**What the task requires:** Go through the listing below. Copy each line that has the string "message".

**Given information:**
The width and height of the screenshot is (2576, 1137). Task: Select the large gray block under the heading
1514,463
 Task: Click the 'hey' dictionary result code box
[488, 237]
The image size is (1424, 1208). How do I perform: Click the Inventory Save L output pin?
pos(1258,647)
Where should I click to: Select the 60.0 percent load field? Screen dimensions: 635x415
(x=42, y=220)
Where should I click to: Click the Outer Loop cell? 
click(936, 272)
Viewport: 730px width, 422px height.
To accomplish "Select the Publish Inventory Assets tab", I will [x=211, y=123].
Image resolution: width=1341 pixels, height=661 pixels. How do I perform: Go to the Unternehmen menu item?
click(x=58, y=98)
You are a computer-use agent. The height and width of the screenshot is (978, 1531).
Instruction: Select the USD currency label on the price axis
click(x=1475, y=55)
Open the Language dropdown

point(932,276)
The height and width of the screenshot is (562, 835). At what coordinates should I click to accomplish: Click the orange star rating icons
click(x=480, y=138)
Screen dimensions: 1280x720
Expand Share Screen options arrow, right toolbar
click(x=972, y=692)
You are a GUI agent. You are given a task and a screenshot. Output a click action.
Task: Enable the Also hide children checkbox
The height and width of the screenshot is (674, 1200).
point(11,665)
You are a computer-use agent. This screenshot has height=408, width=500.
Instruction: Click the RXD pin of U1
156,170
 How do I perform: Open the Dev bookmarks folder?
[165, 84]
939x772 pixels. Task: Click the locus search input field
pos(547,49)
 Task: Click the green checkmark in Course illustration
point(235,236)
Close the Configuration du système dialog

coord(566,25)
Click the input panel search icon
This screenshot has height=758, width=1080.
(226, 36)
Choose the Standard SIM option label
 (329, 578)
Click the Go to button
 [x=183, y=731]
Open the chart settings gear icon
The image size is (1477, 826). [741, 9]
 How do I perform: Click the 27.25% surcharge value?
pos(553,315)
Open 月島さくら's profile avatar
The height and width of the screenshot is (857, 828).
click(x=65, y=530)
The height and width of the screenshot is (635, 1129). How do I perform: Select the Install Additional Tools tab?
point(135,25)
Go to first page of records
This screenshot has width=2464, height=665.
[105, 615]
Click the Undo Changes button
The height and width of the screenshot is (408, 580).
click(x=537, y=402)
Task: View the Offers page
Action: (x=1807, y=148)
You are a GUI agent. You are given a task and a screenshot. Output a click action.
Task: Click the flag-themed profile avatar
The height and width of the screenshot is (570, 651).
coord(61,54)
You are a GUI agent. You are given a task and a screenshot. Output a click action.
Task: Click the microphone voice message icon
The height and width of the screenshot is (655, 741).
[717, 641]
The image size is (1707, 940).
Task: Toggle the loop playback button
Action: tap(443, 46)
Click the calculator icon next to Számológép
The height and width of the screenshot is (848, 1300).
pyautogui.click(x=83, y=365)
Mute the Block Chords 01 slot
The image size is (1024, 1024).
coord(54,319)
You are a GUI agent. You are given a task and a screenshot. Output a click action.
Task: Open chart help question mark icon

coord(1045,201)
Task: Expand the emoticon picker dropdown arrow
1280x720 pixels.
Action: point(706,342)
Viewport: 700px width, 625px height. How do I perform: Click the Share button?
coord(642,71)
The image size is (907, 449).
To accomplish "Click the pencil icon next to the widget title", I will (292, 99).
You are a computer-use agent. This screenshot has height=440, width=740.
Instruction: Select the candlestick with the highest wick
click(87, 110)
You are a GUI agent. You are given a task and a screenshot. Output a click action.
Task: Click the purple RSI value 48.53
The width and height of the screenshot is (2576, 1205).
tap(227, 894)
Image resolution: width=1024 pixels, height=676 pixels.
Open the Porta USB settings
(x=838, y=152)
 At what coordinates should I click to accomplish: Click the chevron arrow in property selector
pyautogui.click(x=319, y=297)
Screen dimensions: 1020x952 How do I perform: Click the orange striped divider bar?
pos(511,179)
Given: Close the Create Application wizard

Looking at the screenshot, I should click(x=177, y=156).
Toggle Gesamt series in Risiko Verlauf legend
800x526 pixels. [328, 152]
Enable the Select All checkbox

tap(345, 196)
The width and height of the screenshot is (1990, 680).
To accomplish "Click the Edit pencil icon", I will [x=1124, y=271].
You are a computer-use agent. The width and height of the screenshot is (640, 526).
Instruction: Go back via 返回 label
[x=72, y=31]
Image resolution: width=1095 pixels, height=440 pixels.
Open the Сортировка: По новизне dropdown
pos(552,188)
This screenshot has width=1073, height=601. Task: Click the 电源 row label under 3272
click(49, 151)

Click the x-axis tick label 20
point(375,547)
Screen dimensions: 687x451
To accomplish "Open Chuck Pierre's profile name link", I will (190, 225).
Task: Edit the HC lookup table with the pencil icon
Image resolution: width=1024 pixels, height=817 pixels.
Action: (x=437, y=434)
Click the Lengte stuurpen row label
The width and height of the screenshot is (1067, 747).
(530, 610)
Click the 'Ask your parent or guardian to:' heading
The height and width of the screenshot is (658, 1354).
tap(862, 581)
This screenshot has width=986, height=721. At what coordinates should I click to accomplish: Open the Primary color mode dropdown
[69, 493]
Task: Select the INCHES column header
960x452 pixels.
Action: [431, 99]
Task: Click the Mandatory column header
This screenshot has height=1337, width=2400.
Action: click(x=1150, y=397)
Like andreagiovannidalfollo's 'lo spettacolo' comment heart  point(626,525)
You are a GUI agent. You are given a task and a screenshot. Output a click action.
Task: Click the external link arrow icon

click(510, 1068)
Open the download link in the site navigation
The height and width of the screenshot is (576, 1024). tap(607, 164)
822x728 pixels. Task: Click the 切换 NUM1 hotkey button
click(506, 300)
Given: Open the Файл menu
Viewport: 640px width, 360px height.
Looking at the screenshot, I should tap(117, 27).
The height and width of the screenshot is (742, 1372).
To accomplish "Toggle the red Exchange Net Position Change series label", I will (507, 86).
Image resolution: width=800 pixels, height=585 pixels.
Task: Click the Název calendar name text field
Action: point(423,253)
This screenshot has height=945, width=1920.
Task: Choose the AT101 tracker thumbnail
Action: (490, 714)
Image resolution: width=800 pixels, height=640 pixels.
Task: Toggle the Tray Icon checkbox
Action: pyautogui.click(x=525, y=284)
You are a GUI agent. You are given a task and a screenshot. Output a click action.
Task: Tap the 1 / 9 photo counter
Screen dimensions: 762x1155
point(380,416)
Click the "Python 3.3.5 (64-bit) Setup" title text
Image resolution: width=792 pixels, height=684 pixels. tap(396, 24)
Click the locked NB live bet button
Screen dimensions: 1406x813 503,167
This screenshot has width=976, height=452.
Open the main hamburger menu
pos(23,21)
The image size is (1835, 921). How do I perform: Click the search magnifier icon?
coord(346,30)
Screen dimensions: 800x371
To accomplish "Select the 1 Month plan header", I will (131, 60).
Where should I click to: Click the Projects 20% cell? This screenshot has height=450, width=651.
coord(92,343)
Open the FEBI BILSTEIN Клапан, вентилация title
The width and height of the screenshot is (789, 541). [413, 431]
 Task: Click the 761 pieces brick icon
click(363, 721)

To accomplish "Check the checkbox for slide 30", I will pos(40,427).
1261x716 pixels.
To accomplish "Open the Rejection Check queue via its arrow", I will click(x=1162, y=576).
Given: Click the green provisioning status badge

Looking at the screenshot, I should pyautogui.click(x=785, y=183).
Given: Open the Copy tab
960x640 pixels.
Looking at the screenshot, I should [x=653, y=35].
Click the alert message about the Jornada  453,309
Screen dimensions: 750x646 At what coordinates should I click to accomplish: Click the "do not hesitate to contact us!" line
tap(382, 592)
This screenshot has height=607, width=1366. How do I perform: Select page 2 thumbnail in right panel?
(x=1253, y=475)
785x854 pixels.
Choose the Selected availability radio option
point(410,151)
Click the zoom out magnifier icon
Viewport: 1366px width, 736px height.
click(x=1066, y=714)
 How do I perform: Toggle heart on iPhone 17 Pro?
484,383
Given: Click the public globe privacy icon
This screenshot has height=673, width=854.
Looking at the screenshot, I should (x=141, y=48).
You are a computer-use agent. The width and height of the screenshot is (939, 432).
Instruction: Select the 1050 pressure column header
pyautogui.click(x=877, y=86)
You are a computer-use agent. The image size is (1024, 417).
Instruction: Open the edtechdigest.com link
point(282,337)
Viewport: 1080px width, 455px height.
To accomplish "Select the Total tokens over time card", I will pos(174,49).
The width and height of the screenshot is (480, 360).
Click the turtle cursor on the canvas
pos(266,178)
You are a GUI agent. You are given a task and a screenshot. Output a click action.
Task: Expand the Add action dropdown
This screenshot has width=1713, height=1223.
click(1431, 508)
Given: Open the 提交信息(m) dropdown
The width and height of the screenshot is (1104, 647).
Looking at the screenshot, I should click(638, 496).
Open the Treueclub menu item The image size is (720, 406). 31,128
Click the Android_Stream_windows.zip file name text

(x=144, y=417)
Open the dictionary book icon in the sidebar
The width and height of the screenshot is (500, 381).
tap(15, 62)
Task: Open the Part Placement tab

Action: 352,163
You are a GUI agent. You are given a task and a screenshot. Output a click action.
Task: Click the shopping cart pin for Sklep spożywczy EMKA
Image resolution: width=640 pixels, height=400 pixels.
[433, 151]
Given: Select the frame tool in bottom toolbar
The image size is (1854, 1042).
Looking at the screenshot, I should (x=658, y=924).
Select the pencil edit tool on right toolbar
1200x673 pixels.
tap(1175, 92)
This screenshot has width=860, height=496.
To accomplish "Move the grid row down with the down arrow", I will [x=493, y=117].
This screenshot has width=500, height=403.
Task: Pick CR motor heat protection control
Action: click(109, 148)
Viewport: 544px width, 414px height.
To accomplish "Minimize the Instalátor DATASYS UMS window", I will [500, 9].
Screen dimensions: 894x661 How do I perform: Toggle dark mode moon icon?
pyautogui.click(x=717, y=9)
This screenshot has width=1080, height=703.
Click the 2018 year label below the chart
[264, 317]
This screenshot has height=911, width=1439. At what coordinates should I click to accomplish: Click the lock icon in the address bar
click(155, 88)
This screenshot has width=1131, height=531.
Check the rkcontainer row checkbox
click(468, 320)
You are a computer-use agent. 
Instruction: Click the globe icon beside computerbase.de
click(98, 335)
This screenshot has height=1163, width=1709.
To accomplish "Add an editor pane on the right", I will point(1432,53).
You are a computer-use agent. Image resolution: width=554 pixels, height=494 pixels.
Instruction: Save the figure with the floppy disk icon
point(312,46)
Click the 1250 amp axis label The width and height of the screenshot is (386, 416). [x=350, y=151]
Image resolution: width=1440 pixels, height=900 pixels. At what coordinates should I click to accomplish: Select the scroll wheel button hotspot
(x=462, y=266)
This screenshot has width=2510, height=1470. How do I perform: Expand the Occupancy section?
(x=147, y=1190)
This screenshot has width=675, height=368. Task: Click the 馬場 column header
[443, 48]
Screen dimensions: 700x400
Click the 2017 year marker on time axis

**Solution:**
Task: Click the microphone voice message icon
Click the alert message about the Jornada  453,309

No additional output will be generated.